### Aim
Rewrite the items below, changing every "GUI agent" to "interface agent" and leaving everything else untouched.
--- START ---
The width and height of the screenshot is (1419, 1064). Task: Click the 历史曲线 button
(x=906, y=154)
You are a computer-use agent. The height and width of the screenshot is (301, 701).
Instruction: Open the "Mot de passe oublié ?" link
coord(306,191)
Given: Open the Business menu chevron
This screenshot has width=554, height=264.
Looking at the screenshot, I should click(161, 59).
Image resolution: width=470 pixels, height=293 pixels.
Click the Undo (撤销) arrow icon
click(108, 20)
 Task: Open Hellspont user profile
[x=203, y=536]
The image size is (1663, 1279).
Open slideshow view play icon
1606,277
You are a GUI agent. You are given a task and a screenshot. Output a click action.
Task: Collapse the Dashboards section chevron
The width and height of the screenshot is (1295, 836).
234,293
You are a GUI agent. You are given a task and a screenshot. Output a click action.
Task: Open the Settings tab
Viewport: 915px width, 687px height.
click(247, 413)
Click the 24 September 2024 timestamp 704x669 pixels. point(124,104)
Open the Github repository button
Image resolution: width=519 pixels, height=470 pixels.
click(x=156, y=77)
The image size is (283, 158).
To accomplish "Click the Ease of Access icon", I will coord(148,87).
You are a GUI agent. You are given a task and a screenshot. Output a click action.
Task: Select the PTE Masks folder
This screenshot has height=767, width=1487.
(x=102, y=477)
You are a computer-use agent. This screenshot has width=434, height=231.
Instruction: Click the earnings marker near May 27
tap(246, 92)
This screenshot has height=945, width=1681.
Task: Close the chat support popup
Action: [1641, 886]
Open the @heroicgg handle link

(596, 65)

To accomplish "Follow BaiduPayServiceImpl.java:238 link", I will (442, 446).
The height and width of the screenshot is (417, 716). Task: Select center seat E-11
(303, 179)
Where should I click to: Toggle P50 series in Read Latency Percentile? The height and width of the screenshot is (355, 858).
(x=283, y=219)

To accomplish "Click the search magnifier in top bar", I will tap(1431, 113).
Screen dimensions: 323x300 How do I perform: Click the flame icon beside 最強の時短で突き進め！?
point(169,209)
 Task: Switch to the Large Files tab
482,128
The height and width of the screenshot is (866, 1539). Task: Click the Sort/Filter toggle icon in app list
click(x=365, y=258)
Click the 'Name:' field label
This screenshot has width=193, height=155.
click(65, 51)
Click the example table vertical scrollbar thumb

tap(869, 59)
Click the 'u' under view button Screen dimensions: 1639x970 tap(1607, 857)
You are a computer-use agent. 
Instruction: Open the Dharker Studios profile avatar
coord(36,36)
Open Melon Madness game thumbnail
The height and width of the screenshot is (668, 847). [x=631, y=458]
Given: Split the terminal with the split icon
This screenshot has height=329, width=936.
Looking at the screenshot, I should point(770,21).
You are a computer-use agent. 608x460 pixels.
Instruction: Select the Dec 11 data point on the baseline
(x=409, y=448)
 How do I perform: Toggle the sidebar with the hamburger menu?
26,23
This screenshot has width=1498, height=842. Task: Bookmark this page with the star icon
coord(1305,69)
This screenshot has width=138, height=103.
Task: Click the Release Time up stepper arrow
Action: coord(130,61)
--- END ---
### Result
The width and height of the screenshot is (1419, 1064). Task: Click the 历史曲线 button
(x=906, y=154)
You are a computer-use agent. The height and width of the screenshot is (301, 701).
Instruction: Open the "Mot de passe oublié ?" link
coord(306,191)
Given: Open the Business menu chevron
This screenshot has width=554, height=264.
Looking at the screenshot, I should click(161, 59).
Image resolution: width=470 pixels, height=293 pixels.
Click the Undo (撤销) arrow icon
click(108, 20)
 Task: Open Hellspont user profile
[x=203, y=536]
The image size is (1663, 1279).
Open slideshow view play icon
1606,277
You are a interface agent. You are given a task and a screenshot. Output a click action.
Task: Collapse the Dashboards section chevron
The width and height of the screenshot is (1295, 836).
234,293
You are a interface agent. You are given a task and a screenshot. Output a click action.
Task: Open the Settings tab
Viewport: 915px width, 687px height.
click(247, 413)
Click the 24 September 2024 timestamp 704x669 pixels. point(124,104)
Open the Github repository button
Image resolution: width=519 pixels, height=470 pixels.
click(x=156, y=77)
The image size is (283, 158).
To accomplish "Click the Ease of Access icon", I will coord(148,87).
You are a interface agent. You are given a task and a screenshot. Output a click action.
Task: Select the PTE Masks folder
This screenshot has height=767, width=1487.
(x=102, y=477)
You are a computer-use agent. This screenshot has width=434, height=231.
Instruction: Click the earnings marker near May 27
tap(246, 92)
This screenshot has height=945, width=1681.
Task: Close the chat support popup
Action: [1641, 886]
Open the @heroicgg handle link

(596, 65)

To accomplish "Follow BaiduPayServiceImpl.java:238 link", I will (442, 446).
The height and width of the screenshot is (417, 716). Task: Select center seat E-11
(303, 179)
Where should I click to: Toggle P50 series in Read Latency Percentile? The height and width of the screenshot is (355, 858).
(x=283, y=219)

To accomplish "Click the search magnifier in top bar", I will tap(1431, 113).
Screen dimensions: 323x300 How do I perform: Click the flame icon beside 最強の時短で突き進め！?
point(169,209)
 Task: Switch to the Large Files tab
482,128
The height and width of the screenshot is (866, 1539). Task: Click the Sort/Filter toggle icon in app list
click(x=365, y=258)
Click the 'Name:' field label
This screenshot has width=193, height=155.
click(65, 51)
Click the example table vertical scrollbar thumb

tap(869, 59)
Click the 'u' under view button Screen dimensions: 1639x970 tap(1607, 857)
You are a computer-use agent. 
Instruction: Open the Dharker Studios profile avatar
coord(36,36)
Open Melon Madness game thumbnail
The height and width of the screenshot is (668, 847). [x=631, y=458]
Given: Split the terminal with the split icon
This screenshot has height=329, width=936.
Looking at the screenshot, I should point(770,21).
You are a computer-use agent. 608x460 pixels.
Instruction: Select the Dec 11 data point on the baseline
(x=409, y=448)
 How do I perform: Toggle the sidebar with the hamburger menu?
26,23
This screenshot has width=1498, height=842. Task: Bookmark this page with the star icon
coord(1305,69)
This screenshot has width=138, height=103.
Task: Click the Release Time up stepper arrow
Action: coord(130,61)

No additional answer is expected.